As hiring interviews go the AI way, cracking them is proving to be a tough puzzle even for data scientists
It’s a unique irony of fate that data scientists, are getting frustrated when faced with artificial intelligence (AI) chatbots created by data scientists like themselves. As Human Resources gets upended by technology with organizations using AI for a range of activities starting from trawling social media to identify and profile candidates, to shortlisting CVs, scheduling interviews and even using it to conduct job interviews, job seekers are grappling with the need to adapt to chat-bot interviews; and often, it has become a stumbling block for many.
Job seekers, which includes even data scientists, are missing the human touch, as the world moves to a remote-everything contactless economy, forced by the pandemic. Interviewees are also unable to keep pace at which the AI chat bots are asking rapid-fire questions and complain of not been given enough time to think. Clearly thinking on their feet is something that candidates must learn if they wish to crack the code of the algorithmic interviewer.
There’s no option for jobseekers but to get used to having their CVs selected and themselves interviewed by an algorithm; and it is tough. According to Jobscan, a US web service that helps job seekers land more interviews by using AI to analyse one’s resume or LinkedIn profile against any job description, more than 95% of Fortune 500 companies use ATS (application-tracking-system).
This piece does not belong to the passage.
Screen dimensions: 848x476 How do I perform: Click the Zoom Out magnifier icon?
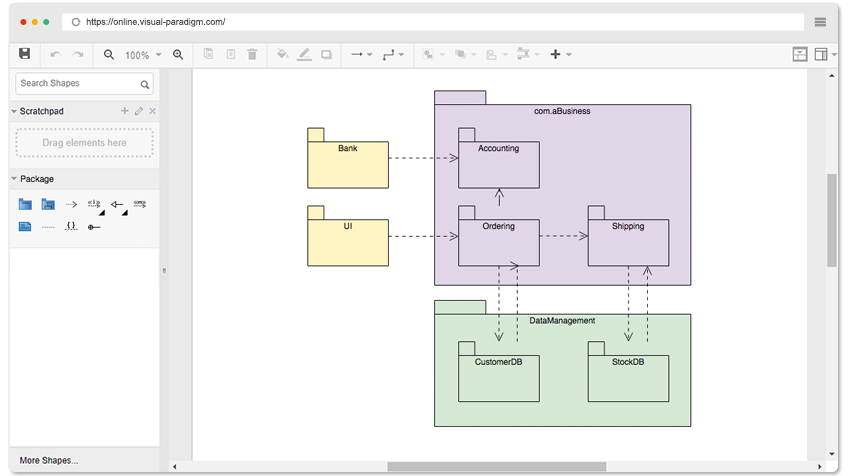tap(109, 55)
Yet 63% of candidates are dissatisfied with the way employers communicate.
Those being interviewed by an algorithm are getting flummoxed by the speed and the ability of the chat bots to throw unexpected challenges like writing a piece of code within a given time. “There is no room to negotiate for an extra few seconds with an algorithm,” bemoans a candidate. “I do not know what kind of facial expression would be liked by the chat bot,” wails another job-seeker who has failed to crack a chat-bot interview, while someone else thinks that it might be easy to game an algorithm by faking expressions to appear smart and intelligent.
According to the 2019 Artificial Intelligence in the Recruiting Industry benchmark report of CEIPAL, SaaS provider of staffing companies – two-thirds of all staffing firms will adopt AI-driven ATS by the end of 2020, while 79 % of enterprise staffing firms (firms with more than 100 recruiters) will have done the same. Gartner’s latest survey found that 23% of organizations who were already piloting or using AI, were doing so in the HR and recruiting domain.
Hiring organizations on the other hand are rather happy with using AI to make the HR process faster and efficient by taking away tedious labour-intensive tasks like sorting CVs and getting the basic information about a candidate, specially pre-screening potential employees. Companies also feel that algorithms are free of human biases (a point that can be debated) and is fair to jobseekers.
After the first step of screening is complete, interview chatbots can move on to the qualification process by identifying the strengths and weaknesses of the candidates, analysing the skills, qualifications, and past experiences included in résumés and cover letters. Recruitment bots therefore save significant time and effort for human recruiters before setting up face-to-face interactions. The process of attracting, screening, and interviewing candidates for a job seems deeply human, but certain chatbots can detect and register conversation emotions. Developed platforms can understand a user’s mood throughout the chatbot interview process and can score sentiment based on connotation, word placement, and grammatical modifiers.
Those who have cracked the hiring algorithm feel that as the program uses visual analytics for reading facial expressions it is important to always look at the camera so that eye contact is never lost. The way to handle the situation is to pretend that one is speaking with a live person, and act accordingly, and make sure to enunciate your words and try not to stutter or have long pauses.
HireVue, which is one of the most popular AI-based hiring platforms used by several Fortune-500 companies have a candidate help section in the website for practice questions, recording interviews by the job-seeker themselves to evaluate their own performance and make adjustments before appearing for the actual interview. HireVue’s standard questions test out the applicant’s ability to handle crisis situations, project management skills, adaptability, teaming capabilities, customer relationship management, negotiation skills among others.
Candidates are being evaluated on their E-Charisma as well which is the personality, they project in collaboration platform meetings as in like Zoom conference calls. Here again eye-contact, smiling pleasantly whenever required are some of the non-verbal cues that are assessed. Nodding in agreement, or making noises like “uh-uh”, are irritants which fetch lower scores in the E-Charisma chart. Tone of voice, easy flow of conversation and the ability to draw others into the discussion also adds to the score.
A remote-everything contact-less world requires new skills to survive and thrive, especially soft skills. Along with articulation and a high level of communication capabilities, we now need to be able to learn how to appear relaxed, comfortable, and easy in front of the camera. One must remember that faking expressions don’t work. Being in front of a camera requires hard practice and a lot of homework. More than in the physical world, one is always being measured when one’s on the screen, as there’s nothing else to distract the viewers’ attention as was the case in a face-to-face meeting in the pre-Covid world. If you have to act, then act natural!